Finally inside, I devoured a generous slab of warm apple crumble
by the fireside and encountered a series of resident pets,
each named for someone associated with Bob Dylan’s Rolling
Thunder Revue. Rubin “Hurricane” Carter—the dog, not the ex-boxer—licked
my plate. (Dylan, Allen Ginsberg, Joan Baez and crew famously
visited and jammed at the Dream Away in the midst of that
epic tour.)
As per tradition at the funky environs, there was no cover
charge—just the passing of a tip jar—and the performance space
was the end of a living room into which about 40 audience
members squeezed, gamely crouched on any available chair,
couch, or ottoman in sight.
Nodding to the intimacy of the space, McKeown played requests
only, bravely pulling them from a top hat. The concept was
promising, but ready-made to produce a disjointed, no-flow
type of show. Turns out, it suited the performer’s wide-ranging
catalog just fine.
If anything, this musicology student has been too creative
and curious to lodge a foothold in any signature style. McKeown
has dabbled in bedroom-songwriter fare, the occasional burst
of badass rock & roll, sepia-toned jazz standards (“Honeysuckle
Rose,” anyone?), and the middlebrow chamber folk of Hundreds
of Lions, her latest longplayer. So the garage rock and
conversational Latin of “Aspera” made as much sense next to
the delightful, musical-theater-flavored “The Lions” as it
ever will. E pluribus unum, indeed.
McKeown was in strong vocal form and tossed precise jazz chords
left and right as she alternated between guitar and keyboard.

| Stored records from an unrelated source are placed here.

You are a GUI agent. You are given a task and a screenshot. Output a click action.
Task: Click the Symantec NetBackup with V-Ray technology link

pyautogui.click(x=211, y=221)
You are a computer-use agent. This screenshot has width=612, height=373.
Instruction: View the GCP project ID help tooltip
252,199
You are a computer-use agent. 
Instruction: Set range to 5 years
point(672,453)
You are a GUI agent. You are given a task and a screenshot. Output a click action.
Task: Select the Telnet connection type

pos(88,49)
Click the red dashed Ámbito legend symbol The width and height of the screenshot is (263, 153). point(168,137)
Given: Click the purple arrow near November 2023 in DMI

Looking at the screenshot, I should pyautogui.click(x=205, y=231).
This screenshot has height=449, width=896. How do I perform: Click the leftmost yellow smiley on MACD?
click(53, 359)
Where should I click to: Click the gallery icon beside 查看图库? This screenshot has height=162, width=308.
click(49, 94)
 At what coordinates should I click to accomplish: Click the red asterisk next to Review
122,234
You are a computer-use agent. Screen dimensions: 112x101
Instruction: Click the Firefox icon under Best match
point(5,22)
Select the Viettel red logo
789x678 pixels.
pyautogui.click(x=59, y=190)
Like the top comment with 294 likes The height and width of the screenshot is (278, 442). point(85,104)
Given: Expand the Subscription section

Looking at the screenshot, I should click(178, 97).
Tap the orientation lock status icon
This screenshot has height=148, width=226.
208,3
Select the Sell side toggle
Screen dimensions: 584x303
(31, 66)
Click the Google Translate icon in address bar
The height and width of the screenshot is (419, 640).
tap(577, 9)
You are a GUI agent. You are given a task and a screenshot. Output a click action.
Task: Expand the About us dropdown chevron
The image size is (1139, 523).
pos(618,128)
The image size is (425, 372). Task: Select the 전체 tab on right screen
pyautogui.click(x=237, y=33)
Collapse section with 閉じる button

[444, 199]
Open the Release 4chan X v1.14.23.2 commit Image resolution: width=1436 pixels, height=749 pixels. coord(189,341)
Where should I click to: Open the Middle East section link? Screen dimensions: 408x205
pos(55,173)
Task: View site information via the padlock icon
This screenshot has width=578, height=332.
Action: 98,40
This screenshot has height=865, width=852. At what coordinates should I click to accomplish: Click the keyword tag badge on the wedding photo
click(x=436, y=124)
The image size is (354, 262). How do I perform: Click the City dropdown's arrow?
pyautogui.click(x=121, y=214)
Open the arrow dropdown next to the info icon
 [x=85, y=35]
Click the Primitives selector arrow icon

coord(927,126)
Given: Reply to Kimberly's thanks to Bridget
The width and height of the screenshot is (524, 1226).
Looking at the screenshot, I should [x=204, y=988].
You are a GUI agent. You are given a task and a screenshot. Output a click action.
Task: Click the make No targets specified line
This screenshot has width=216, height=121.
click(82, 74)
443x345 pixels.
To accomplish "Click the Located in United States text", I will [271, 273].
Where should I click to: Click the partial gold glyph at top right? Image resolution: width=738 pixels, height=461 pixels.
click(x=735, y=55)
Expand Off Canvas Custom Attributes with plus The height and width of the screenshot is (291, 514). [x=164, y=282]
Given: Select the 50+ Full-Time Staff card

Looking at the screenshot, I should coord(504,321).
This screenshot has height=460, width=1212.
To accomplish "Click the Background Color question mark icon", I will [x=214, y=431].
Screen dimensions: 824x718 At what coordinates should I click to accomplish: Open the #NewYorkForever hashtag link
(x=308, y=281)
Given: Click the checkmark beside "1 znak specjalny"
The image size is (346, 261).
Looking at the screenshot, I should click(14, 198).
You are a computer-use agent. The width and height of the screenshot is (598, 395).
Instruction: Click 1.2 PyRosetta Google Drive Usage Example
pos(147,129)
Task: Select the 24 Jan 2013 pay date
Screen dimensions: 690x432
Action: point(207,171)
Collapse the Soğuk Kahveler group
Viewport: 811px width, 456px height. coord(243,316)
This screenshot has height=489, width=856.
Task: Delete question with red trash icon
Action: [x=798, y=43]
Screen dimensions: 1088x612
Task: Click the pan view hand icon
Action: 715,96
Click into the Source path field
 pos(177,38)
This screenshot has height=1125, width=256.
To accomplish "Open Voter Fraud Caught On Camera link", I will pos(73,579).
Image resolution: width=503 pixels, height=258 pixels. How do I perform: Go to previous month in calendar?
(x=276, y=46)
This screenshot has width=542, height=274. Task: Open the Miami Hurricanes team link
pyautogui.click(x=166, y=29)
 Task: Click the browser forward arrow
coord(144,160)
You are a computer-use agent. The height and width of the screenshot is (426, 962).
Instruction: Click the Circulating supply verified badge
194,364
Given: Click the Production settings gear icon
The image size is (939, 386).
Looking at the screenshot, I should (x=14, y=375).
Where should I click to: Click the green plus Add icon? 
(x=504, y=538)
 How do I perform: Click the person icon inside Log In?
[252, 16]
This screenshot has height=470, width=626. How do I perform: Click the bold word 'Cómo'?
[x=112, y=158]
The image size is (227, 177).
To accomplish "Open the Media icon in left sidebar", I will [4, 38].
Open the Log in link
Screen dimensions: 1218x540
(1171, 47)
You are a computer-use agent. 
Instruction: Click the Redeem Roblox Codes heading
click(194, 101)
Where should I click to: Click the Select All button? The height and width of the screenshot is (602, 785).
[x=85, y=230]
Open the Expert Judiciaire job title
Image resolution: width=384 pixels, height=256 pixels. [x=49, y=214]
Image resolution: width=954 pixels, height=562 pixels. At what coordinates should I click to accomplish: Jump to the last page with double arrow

The format led to some unexpected covers (“Over the Rainbow”)
as well as deep catalog cuts like the lascivious “The Taste
of You,” endearingly introduced with a story about McKeown’s
affection for strip clubs—quite appropriate for the Dream
Away, said to have once been a brothel.
After a double shot of Fats Waller’s dizzy reefer valentine
“If You a Viper” and the near-novelty of Blossom Dearie’s
“Rhode Island Is Famous for You,” there was unexpected emotional
heft inside “Santa Cruz,” off Lions. The full-band
studio version is the poppiest thing on the record, dominated
by a cute-but-grating rim-drumming pattern. Stripped to just
keyboard and voice, the song opened up disarmingly as the
pained lament of someone utterly powerless to refuse a request
from her lover, even as that person walks out the door. It
was one memorable moment in a series of them, not so much
blurring together as standing at arms’ length in a sequence.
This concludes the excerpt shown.